>> start Selection

There is a species of moral, legal, and social modernism which We condemn, no less decidedly than We condemn theological modernism.

 

Over and above the fact that conciliarists have fallen from the Faith because of their belief in condemned propositions, as Pope Leo XIII explained in Satis Cognitum, June 29, 1896, the conciliarists simply have lost their moral authority to remonstrate with anyone given their own rebellion against the perennial truths of the Catholic Faith. They are even at war with each other. After all, Rudolph William Giuliani has been enabled, at least in a de facto way, by the praise (and sometimes by the silence) of the late John "Cardinal" O'Connor and the very much alive Edward "Cardinal" Egan. Giuliani also has been enabled by his lifetime friend, Monsignor Alan Placa, a priest of the Diocese of Rockville Center, who has never, as far as can be determined, has uttered a word of criticism about Giuliani's public support for abortion and perversity under cover of law. Indeed, Placa was, at least for a time, an employee of Giuliani Partners. Placa took this job after serving as the Diocese of Rockville Centre's point man to squash publicity about allegations made against the diocese's priests. "Bishop" Tobin can fire away at Giuliani without recognizing that he, Giuliani, is a creature of Americanism and conciliarism. Giuliani can always take refuge in the comfort given him by others, including his boyhood friend, Alan Placa.

It has even been thus in the realm of conciliarism's precursor and prototype, the pluralist world of Americanism.

>> end Selection
>> start Excerpted data

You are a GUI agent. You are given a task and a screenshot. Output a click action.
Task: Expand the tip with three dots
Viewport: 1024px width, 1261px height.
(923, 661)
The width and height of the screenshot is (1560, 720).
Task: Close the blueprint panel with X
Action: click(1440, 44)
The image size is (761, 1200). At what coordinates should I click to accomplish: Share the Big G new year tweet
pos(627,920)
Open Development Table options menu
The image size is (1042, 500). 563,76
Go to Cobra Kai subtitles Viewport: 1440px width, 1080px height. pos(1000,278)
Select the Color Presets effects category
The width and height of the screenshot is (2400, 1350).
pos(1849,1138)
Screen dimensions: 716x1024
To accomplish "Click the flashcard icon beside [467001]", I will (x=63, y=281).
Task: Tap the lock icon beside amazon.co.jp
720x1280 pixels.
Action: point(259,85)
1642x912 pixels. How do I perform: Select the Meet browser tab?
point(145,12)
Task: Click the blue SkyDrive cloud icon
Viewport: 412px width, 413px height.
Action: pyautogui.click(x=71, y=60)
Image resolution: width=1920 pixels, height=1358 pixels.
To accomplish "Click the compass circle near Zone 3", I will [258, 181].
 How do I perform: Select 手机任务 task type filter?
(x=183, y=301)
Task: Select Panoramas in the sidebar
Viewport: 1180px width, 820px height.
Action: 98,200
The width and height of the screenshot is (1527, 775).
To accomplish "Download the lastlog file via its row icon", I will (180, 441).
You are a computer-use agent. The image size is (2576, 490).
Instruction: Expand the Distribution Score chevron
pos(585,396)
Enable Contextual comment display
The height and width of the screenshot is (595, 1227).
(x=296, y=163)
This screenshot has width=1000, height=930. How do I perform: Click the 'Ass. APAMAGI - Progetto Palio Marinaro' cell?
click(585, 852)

>> end Excerpted data

### Written instruction A:
In the passage on conciliarism, which document of Pope Leo XIII is cited, and what date does it carry?
### Written instruction B:
Extend the passage on conciliarism, picking up after its final sentence.
The listing was drawn from a separate source.

### Task result A:
Satis Cognitum, dated June 29, 1896.

### Task result B:
John Carroll was a cheerleader for the religiously indifferentist Constitution of the United States of America, whose First Amendment would pave the way to Dignitatis Humanae, the "Second" Vatican Councils document on "religious liberty. John Ireland, the longtime Americanist archbishop of Saint Paul and Minneapolis, enabled all of the myths of Americanism, including the "value" of public "education."

James Gibbons, the longtime Americanist archbishop of Baltimore, refused to listen to the wisdom contained in Pope Leo XIII's words to him in Testem Benevolentiae, going on to serve as the enabler of the the anti-Catholic Woodrow Wilson's madness of the American entry into World War I in 1917.

Francis Spellman, along with other American bishops, served as Franklin Delano Roosevelt's personal errand boy and helped to defeat candidates who were opposed to population control policies in the Commonwealth of Puerto Rico.

Richard Cushing enabled the Kennedys at every turn, deciding in 1965 to tell legislators in the Commonwealth of Massachusetts that they were under no obligation to "impose" the Church's "opinion" on birth control. (Each of these matters has been dealt with at length in different articles on this site)

And who can count the number of conciliar "bishops" who have enabled the likes of Mario Cuomo and Nancy Pelosi and Geraldine Ferraro and Joseph Biden and Tom Ridge and Richard M. Daley and Arnold Schwarzenegger, et al.?

A blithe acceptance of the false premises of the American founding (that men do not absolutely to be submissive to the Catholic Church, both individually and socially, in all that pertains to the good of souls) has resulted in a worldwide apostasy of epic proportions, convincing most Catholics that "my opinion" is as good as God's eternal truths. When you think about it, however, conciliarism itself teaches that its novelties are as good as the dogmatic condemnations of those very novelties.Why should Catholics in public life take conciliarists seriously when they refuse to take the entirety God's perennial, immutable truths seriously?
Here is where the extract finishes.